The public’s disapproval of that “different direction”– away from protecting salmon and towards oil and gas development – is clear.

“I was impressed with how passionate British Columbians are about protecting our wild sockeye stocks,” notes Cohen.

Early evidence of Harper’s new direction, and his plan for paving it over the wishes of Canadians, appears in Section 35 of the new Fisheries Act, originally meant to safeguarded habitat. Until reworded, it read, “no person shall carry on work or undertaking that results in harmful alteration, disruption or destruction (HADD) of fish habitat.”

“Destruction” and “disturbance” need no explanation, but this wording is now intentionally weakened by vague terms like “serious harm,” which invites debate by lawyers and judges. Henceforth, offences for “serious harm” to habitat may not make it to court anyway because the minister may intercept the process by citing “exceptions” in any complaint. He may also insert “qualifiers” to allow habitat damage to occur.

Before amendments,“no person” was allowed to commit a HADD. Now, notes Cohen, HADDs “may occur at the discretion of the Minister” under “prescribed conditions.”

Amendment to Section 36 is another get-out-of-jail free card for oil and gas developments, including Enbridge. Wording once kept the lid on deleterious substances entering habitat. Again, changes allow the minister to make “exceptions.” Cohen says these include: the contribution of the relevant fish to the productivity of commercial, recreational, or Aboriginal fisheries; fisheries management objectives (promoting fish farms, for example).

Probable scenarios?
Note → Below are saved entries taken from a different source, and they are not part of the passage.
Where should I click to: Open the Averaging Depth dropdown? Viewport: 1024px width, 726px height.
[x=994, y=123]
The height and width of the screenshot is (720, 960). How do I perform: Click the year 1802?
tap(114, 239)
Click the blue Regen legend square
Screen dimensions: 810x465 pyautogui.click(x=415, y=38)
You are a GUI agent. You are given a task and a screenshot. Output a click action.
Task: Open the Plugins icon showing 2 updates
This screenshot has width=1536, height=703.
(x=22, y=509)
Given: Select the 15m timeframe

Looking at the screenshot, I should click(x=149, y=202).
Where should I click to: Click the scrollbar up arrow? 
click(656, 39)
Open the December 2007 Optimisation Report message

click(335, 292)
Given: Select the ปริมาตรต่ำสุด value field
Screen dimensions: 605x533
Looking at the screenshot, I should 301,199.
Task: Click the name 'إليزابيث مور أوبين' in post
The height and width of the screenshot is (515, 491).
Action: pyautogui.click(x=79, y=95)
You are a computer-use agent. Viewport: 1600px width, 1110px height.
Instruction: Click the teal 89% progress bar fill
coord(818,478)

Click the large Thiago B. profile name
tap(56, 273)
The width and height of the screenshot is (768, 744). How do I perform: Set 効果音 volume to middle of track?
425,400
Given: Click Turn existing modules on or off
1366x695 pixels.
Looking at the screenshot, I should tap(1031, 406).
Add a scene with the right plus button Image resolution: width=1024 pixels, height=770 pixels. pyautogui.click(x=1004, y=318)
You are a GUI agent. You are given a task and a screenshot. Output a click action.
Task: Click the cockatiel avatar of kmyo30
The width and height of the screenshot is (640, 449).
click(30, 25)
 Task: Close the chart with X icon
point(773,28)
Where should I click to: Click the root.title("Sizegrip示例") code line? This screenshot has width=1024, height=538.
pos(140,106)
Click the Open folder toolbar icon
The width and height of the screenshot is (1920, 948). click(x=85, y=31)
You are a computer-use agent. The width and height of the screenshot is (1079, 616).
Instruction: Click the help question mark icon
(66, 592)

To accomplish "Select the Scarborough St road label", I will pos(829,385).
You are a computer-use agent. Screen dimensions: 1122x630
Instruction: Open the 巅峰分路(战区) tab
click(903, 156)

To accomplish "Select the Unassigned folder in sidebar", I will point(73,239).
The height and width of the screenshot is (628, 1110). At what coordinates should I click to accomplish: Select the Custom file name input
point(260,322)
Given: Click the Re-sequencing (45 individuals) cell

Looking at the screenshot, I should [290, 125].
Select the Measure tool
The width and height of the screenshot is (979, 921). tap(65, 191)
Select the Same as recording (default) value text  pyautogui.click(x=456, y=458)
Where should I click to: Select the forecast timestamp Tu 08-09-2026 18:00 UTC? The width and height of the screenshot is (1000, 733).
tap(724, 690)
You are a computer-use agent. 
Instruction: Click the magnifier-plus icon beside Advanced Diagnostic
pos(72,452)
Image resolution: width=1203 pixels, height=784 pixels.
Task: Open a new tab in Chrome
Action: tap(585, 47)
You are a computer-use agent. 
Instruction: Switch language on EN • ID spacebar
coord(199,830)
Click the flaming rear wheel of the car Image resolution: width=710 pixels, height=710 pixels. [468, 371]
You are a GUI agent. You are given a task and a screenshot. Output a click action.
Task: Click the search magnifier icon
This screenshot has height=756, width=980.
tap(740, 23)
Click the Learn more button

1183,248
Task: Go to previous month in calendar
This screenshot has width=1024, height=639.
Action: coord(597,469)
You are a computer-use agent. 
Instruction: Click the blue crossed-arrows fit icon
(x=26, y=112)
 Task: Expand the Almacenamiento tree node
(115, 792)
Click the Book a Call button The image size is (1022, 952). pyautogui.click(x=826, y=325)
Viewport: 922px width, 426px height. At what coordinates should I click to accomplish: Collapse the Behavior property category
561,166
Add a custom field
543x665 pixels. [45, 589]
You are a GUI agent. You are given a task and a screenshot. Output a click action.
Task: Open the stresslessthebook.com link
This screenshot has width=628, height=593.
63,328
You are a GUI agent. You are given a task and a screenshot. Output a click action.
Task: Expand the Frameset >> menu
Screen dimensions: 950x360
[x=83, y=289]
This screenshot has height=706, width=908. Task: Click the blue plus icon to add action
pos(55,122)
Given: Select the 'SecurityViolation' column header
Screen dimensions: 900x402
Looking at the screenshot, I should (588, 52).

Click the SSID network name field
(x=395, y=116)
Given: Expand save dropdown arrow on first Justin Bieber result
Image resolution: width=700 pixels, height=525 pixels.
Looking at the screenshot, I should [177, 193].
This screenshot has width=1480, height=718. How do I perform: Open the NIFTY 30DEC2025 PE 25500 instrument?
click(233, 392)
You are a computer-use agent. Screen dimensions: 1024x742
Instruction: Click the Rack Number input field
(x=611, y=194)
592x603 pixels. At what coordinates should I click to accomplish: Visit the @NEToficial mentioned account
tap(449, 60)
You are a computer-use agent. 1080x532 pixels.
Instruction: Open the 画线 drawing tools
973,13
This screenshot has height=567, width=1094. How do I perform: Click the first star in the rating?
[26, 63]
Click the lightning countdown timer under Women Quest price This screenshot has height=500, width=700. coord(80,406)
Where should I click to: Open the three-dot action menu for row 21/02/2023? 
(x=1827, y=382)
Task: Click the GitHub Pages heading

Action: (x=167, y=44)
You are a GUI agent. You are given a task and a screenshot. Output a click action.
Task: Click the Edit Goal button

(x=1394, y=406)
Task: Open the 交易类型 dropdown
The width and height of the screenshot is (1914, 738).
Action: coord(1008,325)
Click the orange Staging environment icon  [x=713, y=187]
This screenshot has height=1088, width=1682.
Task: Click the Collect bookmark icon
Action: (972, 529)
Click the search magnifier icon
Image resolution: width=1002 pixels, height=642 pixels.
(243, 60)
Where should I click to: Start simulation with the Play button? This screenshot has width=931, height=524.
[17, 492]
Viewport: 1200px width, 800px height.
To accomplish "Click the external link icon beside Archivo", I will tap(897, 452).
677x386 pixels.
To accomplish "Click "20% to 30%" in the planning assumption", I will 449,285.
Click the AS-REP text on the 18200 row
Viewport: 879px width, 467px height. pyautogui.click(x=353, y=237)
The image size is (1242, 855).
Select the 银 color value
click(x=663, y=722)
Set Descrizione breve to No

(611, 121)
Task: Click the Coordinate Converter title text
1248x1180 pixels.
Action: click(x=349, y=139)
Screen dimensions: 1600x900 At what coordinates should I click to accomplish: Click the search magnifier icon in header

A farmer lays irrigation pipe in a stream that fish live in. He upturns the bank, and machinery leaks oil into the water. Under the amendments, the farmer could successfully argue he needed water to save his crops, and the fish affected were of no “economic value.”

Imagine a student insisting he ‘had to’ steal a lunch because he was hungry, and the other kid’s food wasn’t worth much. We’ve lost salmon if that thinking stands, and our moral path.

More bad amendments occur within the Environmental Assessment Act. Cohen notes the CEAA, 2012, says“not all designated projects will require assessment” and screening on projects that could impact the environment will no longer be performed by DFO staff, but by a review panel established by the Ministries involved.

And, as with the Enbridge pipeline, final approval rests with cabinet. Not very reassuring for habitat, especially when anyone expressing concerns has only 20 days to prepare after public posting of the project.

Cohen summarizes amendments to the Species at Risk Act, a smoking gun. These changes threaten whole runs of sockeye identified by DFO in its Wild Salmon Policy – a project to identify and sustain sockeye within 20-30 “conservation units.”

Cohen urges DFO to implement the policy now.

DFO has delayed, perhaps because Harper is moving “in a different direction,” one illustrated by Cohen’s review of one CU, Cultus Lake Sockeye,

Once a run of 20,000 fish harvested by Soowahlie First Nations for centuries, Cultus sockeye plummeted to 93 fish in the year 2000 (DFO numbers). They could have been saved by habitat remediation, an obligation of the minister when a species is listed in SARA.

The law stated,“you may not kill, harass, or destroy the habitat of a listed species”(that kills them).

DFO directed SARA not to list these fish, or any henceforth, without balancing their survival against “socio-economic” factors as defined by Harper in amendments.

The new SARA has abandoned 197 species or more since amendments. In 2006, 13 environmental groups, including Nature Canada, the Suzuki Foundation, Forest Ethics, protested SARA’s failure to list or remediate threatened habitat.

Smoking guns? The secretive reworking of our laws to enable industry while advancing the destruction of habitat and salmon – slipped into law before Cohen could report – can’t be tolerated.

Cohen’s recommendations need to be acted on immediately. Failing to do so aggravates the insult to the inquiry process.

The central villain behind the decline of sockeye – the one holding most smoking guns  – has always been the Harper government.

 

Jack Emberly is a retired teacher, local author and environmentalist.